# [About this exercise]
Find the line with "Guía de Diamantes (64, 961)" and the line with "BIMTEK BLUD DINKES" in the entries below; output exactly those two lines, every line between them, and no others.

── Exercise materials ──

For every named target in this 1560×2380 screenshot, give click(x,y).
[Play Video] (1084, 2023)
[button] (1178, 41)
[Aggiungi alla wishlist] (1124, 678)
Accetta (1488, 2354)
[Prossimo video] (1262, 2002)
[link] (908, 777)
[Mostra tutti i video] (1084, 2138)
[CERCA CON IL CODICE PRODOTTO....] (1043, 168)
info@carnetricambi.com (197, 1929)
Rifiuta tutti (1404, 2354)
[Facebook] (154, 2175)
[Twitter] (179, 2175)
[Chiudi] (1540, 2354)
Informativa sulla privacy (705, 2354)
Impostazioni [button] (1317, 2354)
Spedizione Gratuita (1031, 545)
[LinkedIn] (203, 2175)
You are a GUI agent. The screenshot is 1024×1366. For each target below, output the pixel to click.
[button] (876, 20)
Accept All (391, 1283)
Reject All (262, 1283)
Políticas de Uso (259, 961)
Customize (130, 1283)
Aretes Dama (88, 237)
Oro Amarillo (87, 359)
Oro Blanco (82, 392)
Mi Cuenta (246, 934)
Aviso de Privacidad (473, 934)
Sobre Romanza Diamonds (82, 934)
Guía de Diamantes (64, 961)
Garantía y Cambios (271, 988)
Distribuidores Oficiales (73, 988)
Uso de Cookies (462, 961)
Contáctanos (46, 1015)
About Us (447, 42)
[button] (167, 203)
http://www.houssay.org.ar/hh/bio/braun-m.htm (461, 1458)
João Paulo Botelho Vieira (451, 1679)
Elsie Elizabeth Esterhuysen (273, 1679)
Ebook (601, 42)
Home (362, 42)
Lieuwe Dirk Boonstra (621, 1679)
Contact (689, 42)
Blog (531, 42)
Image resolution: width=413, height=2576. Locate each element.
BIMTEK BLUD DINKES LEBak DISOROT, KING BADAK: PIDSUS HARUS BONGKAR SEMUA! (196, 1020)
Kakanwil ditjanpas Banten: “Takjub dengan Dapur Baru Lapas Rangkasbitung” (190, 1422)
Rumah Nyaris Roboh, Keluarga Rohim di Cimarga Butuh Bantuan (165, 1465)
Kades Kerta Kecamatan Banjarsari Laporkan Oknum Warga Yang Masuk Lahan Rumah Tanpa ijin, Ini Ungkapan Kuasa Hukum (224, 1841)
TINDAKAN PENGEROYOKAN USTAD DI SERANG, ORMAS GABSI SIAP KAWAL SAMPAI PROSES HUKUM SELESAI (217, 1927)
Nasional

───

# [Answer space]
Guía de Diamantes (64, 961)
Garantía y Cambios (271, 988)
Distribuidores Oficiales (73, 988)
Uso de Cookies (462, 961)
Contáctanos (46, 1015)
About Us (447, 42)
[button] (167, 203)
http://www.houssay.org.ar/hh/bio/braun-m.htm (461, 1458)
João Paulo Botelho Vieira (451, 1679)
Elsie Elizabeth Esterhuysen (273, 1679)
Ebook (601, 42)
Home (362, 42)
Lieuwe Dirk Boonstra (621, 1679)
Contact (689, 42)
Blog (531, 42)
Image resolution: width=413, height=2576. Locate each element.
BIMTEK BLUD DINKES LEBak DISOROT, KING BADAK: PIDSUS HARUS BONGKAR SEMUA! (196, 1020)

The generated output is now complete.